■ **What is needed**: Please go line by line and repeat the data below exactly, with no images.

Data records Start Marker

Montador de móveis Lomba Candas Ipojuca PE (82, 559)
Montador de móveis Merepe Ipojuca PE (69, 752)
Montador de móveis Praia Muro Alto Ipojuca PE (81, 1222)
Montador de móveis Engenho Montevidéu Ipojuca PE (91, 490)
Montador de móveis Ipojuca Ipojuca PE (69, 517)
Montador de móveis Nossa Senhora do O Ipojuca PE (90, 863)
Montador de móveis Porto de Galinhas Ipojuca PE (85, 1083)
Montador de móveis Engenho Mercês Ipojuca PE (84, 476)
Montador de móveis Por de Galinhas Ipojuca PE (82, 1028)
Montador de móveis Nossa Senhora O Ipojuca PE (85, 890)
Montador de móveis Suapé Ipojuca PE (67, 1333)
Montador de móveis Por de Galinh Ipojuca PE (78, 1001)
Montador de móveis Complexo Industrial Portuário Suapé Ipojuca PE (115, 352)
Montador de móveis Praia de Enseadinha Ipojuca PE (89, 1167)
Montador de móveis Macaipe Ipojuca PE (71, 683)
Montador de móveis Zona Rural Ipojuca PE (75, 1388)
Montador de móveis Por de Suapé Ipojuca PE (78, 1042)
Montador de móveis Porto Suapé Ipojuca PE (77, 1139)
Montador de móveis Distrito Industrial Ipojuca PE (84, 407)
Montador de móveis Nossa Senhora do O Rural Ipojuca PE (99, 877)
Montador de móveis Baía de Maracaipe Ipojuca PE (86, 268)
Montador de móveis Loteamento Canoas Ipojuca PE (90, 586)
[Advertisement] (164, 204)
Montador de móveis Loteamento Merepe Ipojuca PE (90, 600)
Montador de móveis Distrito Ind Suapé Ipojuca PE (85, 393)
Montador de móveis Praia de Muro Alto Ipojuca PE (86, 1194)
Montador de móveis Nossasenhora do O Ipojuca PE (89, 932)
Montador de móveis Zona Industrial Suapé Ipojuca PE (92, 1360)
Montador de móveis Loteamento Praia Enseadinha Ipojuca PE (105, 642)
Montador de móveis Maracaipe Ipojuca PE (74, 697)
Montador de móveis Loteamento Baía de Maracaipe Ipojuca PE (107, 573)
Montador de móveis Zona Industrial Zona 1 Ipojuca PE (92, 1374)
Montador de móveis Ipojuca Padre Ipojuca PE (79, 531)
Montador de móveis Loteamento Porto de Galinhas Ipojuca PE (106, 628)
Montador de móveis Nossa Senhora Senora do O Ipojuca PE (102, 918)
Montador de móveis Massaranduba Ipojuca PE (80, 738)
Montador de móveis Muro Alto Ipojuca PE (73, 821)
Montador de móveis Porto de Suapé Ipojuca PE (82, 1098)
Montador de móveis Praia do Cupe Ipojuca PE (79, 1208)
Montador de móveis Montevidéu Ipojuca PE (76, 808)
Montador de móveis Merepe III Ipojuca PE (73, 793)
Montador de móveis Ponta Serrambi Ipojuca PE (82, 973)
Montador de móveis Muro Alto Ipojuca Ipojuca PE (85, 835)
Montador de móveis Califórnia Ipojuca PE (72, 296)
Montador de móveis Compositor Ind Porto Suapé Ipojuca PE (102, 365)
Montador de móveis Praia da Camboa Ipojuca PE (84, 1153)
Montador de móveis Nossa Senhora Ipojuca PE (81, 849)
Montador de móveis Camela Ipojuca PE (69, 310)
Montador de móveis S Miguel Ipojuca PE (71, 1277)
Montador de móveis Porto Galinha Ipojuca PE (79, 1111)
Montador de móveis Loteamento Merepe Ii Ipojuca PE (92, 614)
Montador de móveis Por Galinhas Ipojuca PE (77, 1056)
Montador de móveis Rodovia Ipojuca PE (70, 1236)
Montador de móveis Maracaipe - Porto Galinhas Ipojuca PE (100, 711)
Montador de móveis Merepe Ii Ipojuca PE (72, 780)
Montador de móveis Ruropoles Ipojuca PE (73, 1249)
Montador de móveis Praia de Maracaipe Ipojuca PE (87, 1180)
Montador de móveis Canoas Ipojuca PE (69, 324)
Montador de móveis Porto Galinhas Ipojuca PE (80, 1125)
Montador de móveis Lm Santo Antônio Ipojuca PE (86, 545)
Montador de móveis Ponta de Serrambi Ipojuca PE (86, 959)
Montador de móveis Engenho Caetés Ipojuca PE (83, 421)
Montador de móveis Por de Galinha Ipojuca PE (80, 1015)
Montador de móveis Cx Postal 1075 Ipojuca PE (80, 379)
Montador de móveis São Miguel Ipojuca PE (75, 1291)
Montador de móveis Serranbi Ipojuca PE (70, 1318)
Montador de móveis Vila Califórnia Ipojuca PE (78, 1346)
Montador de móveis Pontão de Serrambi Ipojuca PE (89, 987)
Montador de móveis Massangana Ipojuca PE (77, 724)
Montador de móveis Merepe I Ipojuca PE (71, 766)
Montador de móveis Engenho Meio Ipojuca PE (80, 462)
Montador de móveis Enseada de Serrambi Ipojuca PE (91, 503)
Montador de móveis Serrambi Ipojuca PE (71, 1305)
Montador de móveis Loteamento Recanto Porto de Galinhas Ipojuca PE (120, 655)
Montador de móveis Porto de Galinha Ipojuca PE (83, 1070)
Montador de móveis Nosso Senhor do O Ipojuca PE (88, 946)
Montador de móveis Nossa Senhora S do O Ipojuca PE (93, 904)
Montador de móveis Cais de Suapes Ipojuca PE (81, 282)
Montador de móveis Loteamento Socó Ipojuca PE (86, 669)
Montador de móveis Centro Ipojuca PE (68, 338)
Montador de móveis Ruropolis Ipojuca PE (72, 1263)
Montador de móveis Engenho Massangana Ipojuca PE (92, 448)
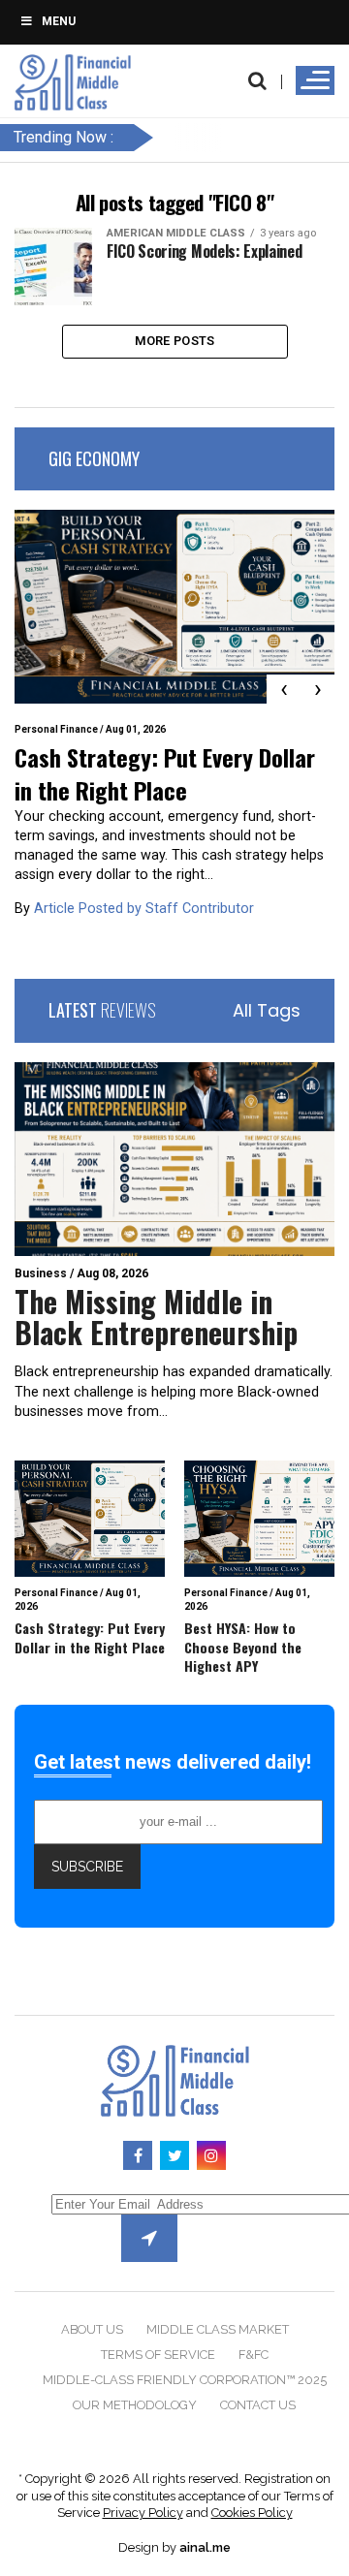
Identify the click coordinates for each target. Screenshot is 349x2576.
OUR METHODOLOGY (135, 2405)
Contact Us (258, 2405)
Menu (59, 21)
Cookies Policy (252, 2512)
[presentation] (284, 689)
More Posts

Data records End Marker

■ **Written solution**:
Montador de móveis Lomba Candas Ipojuca PE (82, 559)
Montador de móveis Merepe Ipojuca PE (69, 752)
Montador de móveis Praia Muro Alto Ipojuca PE (81, 1222)
Montador de móveis Engenho Montevidéu Ipojuca PE (91, 490)
Montador de móveis Ipojuca Ipojuca PE (69, 517)
Montador de móveis Nossa Senhora do O Ipojuca PE (90, 863)
Montador de móveis Porto de Galinhas Ipojuca PE (85, 1083)
Montador de móveis Engenho Mercês Ipojuca PE (84, 476)
Montador de móveis Por de Galinhas Ipojuca PE (82, 1028)
Montador de móveis Nossa Senhora O Ipojuca PE (85, 890)
Montador de móveis Suapé Ipojuca PE (67, 1333)
Montador de móveis Por de Galinh Ipojuca PE (78, 1001)
Montador de móveis Complexo Industrial Portuário Suapé Ipojuca PE (115, 352)
Montador de móveis Praia de Enseadinha Ipojuca PE (89, 1167)
Montador de móveis Macaipe Ipojuca PE (71, 683)
Montador de móveis Zona Rural Ipojuca PE (75, 1388)
Montador de móveis Por de Suapé Ipojuca PE (78, 1042)
Montador de móveis Porto Suapé Ipojuca PE (77, 1139)
Montador de móveis Distrito Industrial Ipojuca PE (84, 407)
Montador de móveis Nossa Senhora do O Rural Ipojuca PE (99, 877)
Montador de móveis Baía de Maracaipe Ipojuca PE (86, 268)
Montador de móveis Loteamento Canoas Ipojuca PE (90, 586)
[Advertisement] (164, 204)
Montador de móveis Loteamento Merepe Ipojuca PE (90, 600)
Montador de móveis Distrito Ind Suapé Ipojuca PE (85, 393)
Montador de móveis Praia de Muro Alto Ipojuca PE (86, 1194)
Montador de móveis Nossasenhora do O Ipojuca PE (89, 932)
Montador de móveis Zona Industrial Suapé Ipojuca PE (92, 1360)
Montador de móveis Loteamento Praia Enseadinha Ipojuca PE (105, 642)
Montador de móveis Maracaipe Ipojuca PE (74, 697)
Montador de móveis Loteamento Baía de Maracaipe Ipojuca PE (107, 573)
Montador de móveis Zona Industrial Zona 1 Ipojuca PE (92, 1374)
Montador de móveis Ipojuca Padre Ipojuca PE (79, 531)
Montador de móveis Loteamento Porto de Galinhas Ipojuca PE (106, 628)
Montador de móveis Nossa Senhora Senora do O Ipojuca PE (102, 918)
Montador de móveis Massaranduba Ipojuca PE (80, 738)
Montador de móveis Muro Alto Ipojuca PE (73, 821)
Montador de móveis Porto de Suapé Ipojuca PE (82, 1098)
Montador de móveis Praia do Cupe Ipojuca PE (79, 1208)
Montador de móveis Montevidéu Ipojuca PE (76, 808)
Montador de móveis Merepe III Ipojuca PE (73, 793)
Montador de móveis Ponta Serrambi Ipojuca PE (82, 973)
Montador de móveis Muro Alto Ipojuca Ipojuca PE (85, 835)
Montador de móveis Califórnia Ipojuca PE (72, 296)
Montador de móveis Compositor Ind Porto Suapé Ipojuca PE (102, 365)
Montador de móveis Praia da Camboa Ipojuca PE (84, 1153)
Montador de móveis Nossa Senhora Ipojuca PE (81, 849)
Montador de móveis Camela Ipojuca PE (69, 310)
Montador de móveis S Miguel Ipojuca PE (71, 1277)
Montador de móveis Porto Galinha Ipojuca PE (79, 1111)
Montador de móveis Loteamento Merepe Ii Ipojuca PE (92, 614)
Montador de móveis Por Galinhas Ipojuca PE (77, 1056)
Montador de móveis Rodovia Ipojuca PE (70, 1236)
Montador de móveis Maracaipe - Porto Galinhas Ipojuca PE (100, 711)
Montador de móveis Merepe Ii Ipojuca PE (72, 780)
Montador de móveis Ruropoles Ipojuca PE (73, 1249)
Montador de móveis Praia de Maracaipe Ipojuca PE (87, 1180)
Montador de móveis Canoas Ipojuca PE (69, 324)
Montador de móveis Porto Galinhas Ipojuca PE (80, 1125)
Montador de móveis Lm Santo Antônio Ipojuca PE (86, 545)
Montador de móveis Ponta de Serrambi Ipojuca PE (86, 959)
Montador de móveis Engenho Caetés Ipojuca PE (83, 421)
Montador de móveis Por de Galinha Ipojuca PE (80, 1015)
Montador de móveis Cx Postal 1075 Ipojuca PE (80, 379)
Montador de móveis São Miguel Ipojuca PE (75, 1291)
Montador de móveis Serranbi Ipojuca PE (70, 1318)
Montador de móveis Vila Califórnia Ipojuca PE (78, 1346)
Montador de móveis Pontão de Serrambi Ipojuca PE (89, 987)
Montador de móveis Massangana Ipojuca PE (77, 724)
Montador de móveis Merepe I Ipojuca PE (71, 766)
Montador de móveis Engenho Meio Ipojuca PE (80, 462)
Montador de móveis Enseada de Serrambi Ipojuca PE (91, 503)
Montador de móveis Serrambi Ipojuca PE (71, 1305)
Montador de móveis Loteamento Recanto Porto de Galinhas Ipojuca PE (120, 655)
Montador de móveis Porto de Galinha Ipojuca PE (83, 1070)
Montador de móveis Nosso Senhor do O Ipojuca PE (88, 946)
Montador de móveis Nossa Senhora S do O Ipojuca PE (93, 904)
Montador de móveis Cais de Suapes Ipojuca PE (81, 282)
Montador de móveis Loteamento Socó Ipojuca PE (86, 669)
Montador de móveis Centro Ipojuca PE (68, 338)
Montador de móveis Ruropolis Ipojuca PE (72, 1263)
Montador de móveis Engenho Massangana Ipojuca PE (92, 448)
Identify the click coordinates for each target. Screenshot is 349x2576.
OUR METHODOLOGY (135, 2405)
Contact Us (258, 2405)
Menu (59, 21)
Cookies Policy (252, 2512)
[presentation] (284, 689)
More Posts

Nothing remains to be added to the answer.